Ada ratusan mil terowongan bercabang di dalam The Catacombs yang dibuka untuk umum. Meskipun luas, tempat ini masih memiliki bermil-mil daerah yang belum terpetakan. Sungguh tindakan nekad kalau kamu sampai masuk ke sana tanpa seorang tour guide yang berpengalaman. Sudah banyak orang yang tersesat dan tidak berhasil kembali pulang. Ditambah lagi, di sana tidak ada fasilitas seperti vending machine, telepon umum, kamar mandi dan ATM.

Selama Perang Dunia ke-2, sebagian dari tempat ini digunakan oleh para pasukan perlawanan Paris sebagai tempat persembunyian. Para pasukan Nazi Jerman juga sempat membangun bunker di tempat ini. Selain itu, Raja Charles Ke-10 juga diketahui pernah mengadakan pesta di tempat ini. Situs ini juga adalah saksi dari tindakan orang-orang komunis yang membunuh orang-orang monarkis pada tahun 1871.

batu nisan Philibert

Pada tahun 1793, mayat seorang satpam rumah sakit Val-de-Grâce ditemukan tergeletak di dekat pintu keluar Catacombs. Mayat tersebut diketahui bernama Philibert Aspairt. Mayatnya baru ditemukan 11 tahun kemudian setelah ia meninggal. Mayat Philibert kemudian dikuburkan di tempat yang sama persis di tempat ia meninggal di The Catacombs. Sebagai penghormatan, batu nisan Philibert diberi tulisan :

“A LA MEMOIRE DE PHILIBERT ASPAIRT PERDU DANS CETTE CARRIERE LE III NOVEMBRE MDCCXCIII RETROUVE ONZE ANS APRES ET INHUME EN LA MEME PLACE LE XXX AVRIL MDCCCIV”

Yang bila diartikan menjadi :

“Dalam kenangan, Philibert Aspairt. Orang yang tersesat di situs ini pada tanggal 3 November 1793; ditemukan dan dikubur 11 tahun kemudian pada tanggal 30 April 1804.”

polisi khusus yang disebut E.R.I.C

Sekumpulan polisi khusus yang disebut E.R.I.C. ditugaskan untuk mencegah terjadinya cataphilia atau penelusuran secara ilegal. Orang-orang yang melakukan cataphilia biasa disebut sebagai cataphiles.

 bioskop kecil di salah satu lorong Catacombs

Selama tahun 2004, polisi Paris menemukan adanya sebuah bioskop kecil di salah satu lorong Catacombs, lengkap dengan layar cinema dan proyektor film. Pada tahun yang sama, di sana juga ditemukan sebuah restoran kecil. Hingga sekarang belum diketahui siapa yang membawa bioskop dan restoran tersebut ke sana.

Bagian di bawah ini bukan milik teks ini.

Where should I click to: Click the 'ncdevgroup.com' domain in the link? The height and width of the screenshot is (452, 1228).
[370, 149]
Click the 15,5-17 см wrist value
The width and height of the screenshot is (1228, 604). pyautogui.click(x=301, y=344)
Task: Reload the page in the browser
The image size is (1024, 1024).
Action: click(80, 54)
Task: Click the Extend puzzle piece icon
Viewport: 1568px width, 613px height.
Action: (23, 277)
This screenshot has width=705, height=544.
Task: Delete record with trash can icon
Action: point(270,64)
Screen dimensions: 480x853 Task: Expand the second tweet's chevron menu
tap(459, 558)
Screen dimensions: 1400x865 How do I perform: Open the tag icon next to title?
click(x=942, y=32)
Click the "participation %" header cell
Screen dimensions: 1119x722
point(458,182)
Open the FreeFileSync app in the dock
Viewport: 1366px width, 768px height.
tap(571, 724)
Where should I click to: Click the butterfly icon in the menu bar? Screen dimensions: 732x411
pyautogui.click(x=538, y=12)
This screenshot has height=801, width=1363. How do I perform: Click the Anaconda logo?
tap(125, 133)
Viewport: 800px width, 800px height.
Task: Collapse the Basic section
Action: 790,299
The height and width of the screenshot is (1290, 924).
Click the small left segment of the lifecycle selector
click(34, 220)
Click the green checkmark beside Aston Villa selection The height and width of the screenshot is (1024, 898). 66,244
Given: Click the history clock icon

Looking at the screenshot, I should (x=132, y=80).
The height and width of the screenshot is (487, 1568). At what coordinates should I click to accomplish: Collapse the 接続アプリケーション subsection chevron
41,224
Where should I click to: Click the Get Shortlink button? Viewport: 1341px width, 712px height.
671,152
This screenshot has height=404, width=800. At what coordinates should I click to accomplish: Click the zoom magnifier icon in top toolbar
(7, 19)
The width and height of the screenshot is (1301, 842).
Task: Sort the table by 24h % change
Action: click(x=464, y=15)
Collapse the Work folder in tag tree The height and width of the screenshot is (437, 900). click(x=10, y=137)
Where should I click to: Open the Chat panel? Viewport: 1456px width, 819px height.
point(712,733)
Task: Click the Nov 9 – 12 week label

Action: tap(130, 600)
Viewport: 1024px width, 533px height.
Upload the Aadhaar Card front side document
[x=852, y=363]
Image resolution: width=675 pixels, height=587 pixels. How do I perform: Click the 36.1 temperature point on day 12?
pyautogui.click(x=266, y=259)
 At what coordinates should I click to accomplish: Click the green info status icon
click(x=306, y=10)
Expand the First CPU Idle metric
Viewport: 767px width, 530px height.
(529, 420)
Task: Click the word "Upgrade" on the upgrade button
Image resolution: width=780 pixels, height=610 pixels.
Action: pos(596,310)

Pemerintah Kota Paris melarang adanya bangunan-bangunan besar dibangun di atas area The Catacombs. Hal ini dikarenakan situs ini terletak tepat di bawah jalanan kota Paris. Bangunan besar dan berat dapat merusak atap langit-langit bangunan tersebut. The Catacombs juga secara tidak langsung berkontribusi terhadap keindahan Kota Paris. Sebab, dulunya terowongan-terowongan The Catacombs memiliki sumber bebatuan sedimen yang melimpah. Bebatuan ini dijadikan bahan untuk mendirikan bangunan-bangunan indah di Kota Paris.